Winfried Gründler, head of driveline technology at ZF’s commercial vehicle division, explains that, again, this relies on sensors and networked intelligence. However, noting that fitting operators’ entire trailer fleets with sensors would be too costly, he says fixed-position loading bay cameras will instead detect targets on the rear of manoeuvring trailers. A computer at the depot then calculates the desired truck trajectory and transmits data to the combination via Wi-Fi and telematics.
The vehicle control system then takes over, harnessing the ReAX active electric power steering and TraXon hybrid to steer and drive the truck up to the loading dock electrically and emission-free. Essentially, this development builds on the 2014 ZF concept truck, which did much the same but under remote manual control. Incidentally, given that during the initial manoeuvring phase, the trailer target could be obscured from the camera, the system can also be tracked and controlled using GPS data. And Gründler adds that it also detects pedestrians, automatically interrupting manoeuvring operations if it predicts a collision.
Safety systems update
TPMS (tyre pressure monitoring systems), from the likes of Michelin and TyrePal, alert drivers to tyre pressure and temperature problems on multiple tyres, via in-cab monitors – saving fuel but also warning of potential blowouts.
Blind-spot vision systems are available from several suppliers, with side, rear and birds-eye camera systems linked to data recording and telematics.
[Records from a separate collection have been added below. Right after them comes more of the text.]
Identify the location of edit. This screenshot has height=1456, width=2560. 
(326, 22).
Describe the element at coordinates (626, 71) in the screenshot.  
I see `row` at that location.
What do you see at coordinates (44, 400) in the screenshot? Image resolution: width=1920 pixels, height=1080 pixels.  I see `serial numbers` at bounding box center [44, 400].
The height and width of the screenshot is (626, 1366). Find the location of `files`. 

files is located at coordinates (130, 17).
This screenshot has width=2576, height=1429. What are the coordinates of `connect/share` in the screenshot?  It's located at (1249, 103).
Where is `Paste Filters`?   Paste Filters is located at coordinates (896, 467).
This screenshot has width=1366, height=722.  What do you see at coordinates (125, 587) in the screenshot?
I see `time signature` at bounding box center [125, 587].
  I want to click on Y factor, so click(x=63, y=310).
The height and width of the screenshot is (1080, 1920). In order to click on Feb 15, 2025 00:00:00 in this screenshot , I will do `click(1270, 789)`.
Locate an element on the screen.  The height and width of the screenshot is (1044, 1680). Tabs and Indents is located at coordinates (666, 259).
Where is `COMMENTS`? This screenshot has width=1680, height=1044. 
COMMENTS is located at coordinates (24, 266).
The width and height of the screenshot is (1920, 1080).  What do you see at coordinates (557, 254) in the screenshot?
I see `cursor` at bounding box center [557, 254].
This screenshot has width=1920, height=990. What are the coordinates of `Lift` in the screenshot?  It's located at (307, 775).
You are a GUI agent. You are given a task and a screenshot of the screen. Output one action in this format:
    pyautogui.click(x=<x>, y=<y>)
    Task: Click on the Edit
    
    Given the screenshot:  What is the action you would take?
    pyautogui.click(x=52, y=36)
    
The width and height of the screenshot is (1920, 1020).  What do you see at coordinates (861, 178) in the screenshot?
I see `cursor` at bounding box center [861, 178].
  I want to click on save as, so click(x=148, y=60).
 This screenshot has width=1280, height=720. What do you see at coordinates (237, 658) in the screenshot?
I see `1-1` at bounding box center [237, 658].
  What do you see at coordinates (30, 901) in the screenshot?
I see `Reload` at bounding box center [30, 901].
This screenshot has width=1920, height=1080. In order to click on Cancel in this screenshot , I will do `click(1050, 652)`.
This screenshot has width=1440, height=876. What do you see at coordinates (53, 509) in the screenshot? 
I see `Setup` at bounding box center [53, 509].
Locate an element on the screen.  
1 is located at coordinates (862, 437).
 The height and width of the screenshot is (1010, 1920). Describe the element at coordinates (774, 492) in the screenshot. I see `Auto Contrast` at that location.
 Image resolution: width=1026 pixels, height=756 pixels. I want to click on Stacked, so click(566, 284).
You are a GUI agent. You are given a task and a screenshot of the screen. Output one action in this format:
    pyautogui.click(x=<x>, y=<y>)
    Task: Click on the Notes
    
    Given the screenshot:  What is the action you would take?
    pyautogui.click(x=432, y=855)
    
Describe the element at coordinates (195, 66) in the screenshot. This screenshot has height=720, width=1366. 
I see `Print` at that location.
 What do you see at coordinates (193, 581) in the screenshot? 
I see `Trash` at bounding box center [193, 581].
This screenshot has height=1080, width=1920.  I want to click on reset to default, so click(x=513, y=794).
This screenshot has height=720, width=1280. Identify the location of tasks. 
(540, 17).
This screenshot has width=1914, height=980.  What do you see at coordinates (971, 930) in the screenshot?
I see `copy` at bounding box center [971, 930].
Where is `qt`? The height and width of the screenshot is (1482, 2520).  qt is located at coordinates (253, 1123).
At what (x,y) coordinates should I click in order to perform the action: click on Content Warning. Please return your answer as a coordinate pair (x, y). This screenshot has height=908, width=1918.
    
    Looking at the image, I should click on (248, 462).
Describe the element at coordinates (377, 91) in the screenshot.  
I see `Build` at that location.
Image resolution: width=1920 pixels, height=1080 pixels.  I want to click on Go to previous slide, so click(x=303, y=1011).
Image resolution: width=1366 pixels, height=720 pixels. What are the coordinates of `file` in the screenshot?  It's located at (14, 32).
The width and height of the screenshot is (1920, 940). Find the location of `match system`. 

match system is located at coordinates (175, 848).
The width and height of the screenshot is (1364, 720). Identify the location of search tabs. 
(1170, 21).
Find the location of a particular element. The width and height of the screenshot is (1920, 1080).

Stoneridge’s latest are MirrorEye and TopEye, which replace mirrors with cameras and in-cab displays. These also incorporate defrosting and night vision as well as image handling to minimise glare.
Smartwitness offers it TruckProtect, with four front near-side proximity sensors that alert drivers whenever pedestrians or cyclists are present in the blind spot, automatically triggering an in-cab monitor. Rear sensors with audible and visual display can be added to trailers.
Innovative Safety Systems (ISS) markets it Cyclear and 360 degree CCTV hard disk recording equipment. For cyclists, an illuminated sign and speaker alerts them that the vehicle is turning left; for drivers, intelligent sensors and displaya warns that a cyclist is approaching.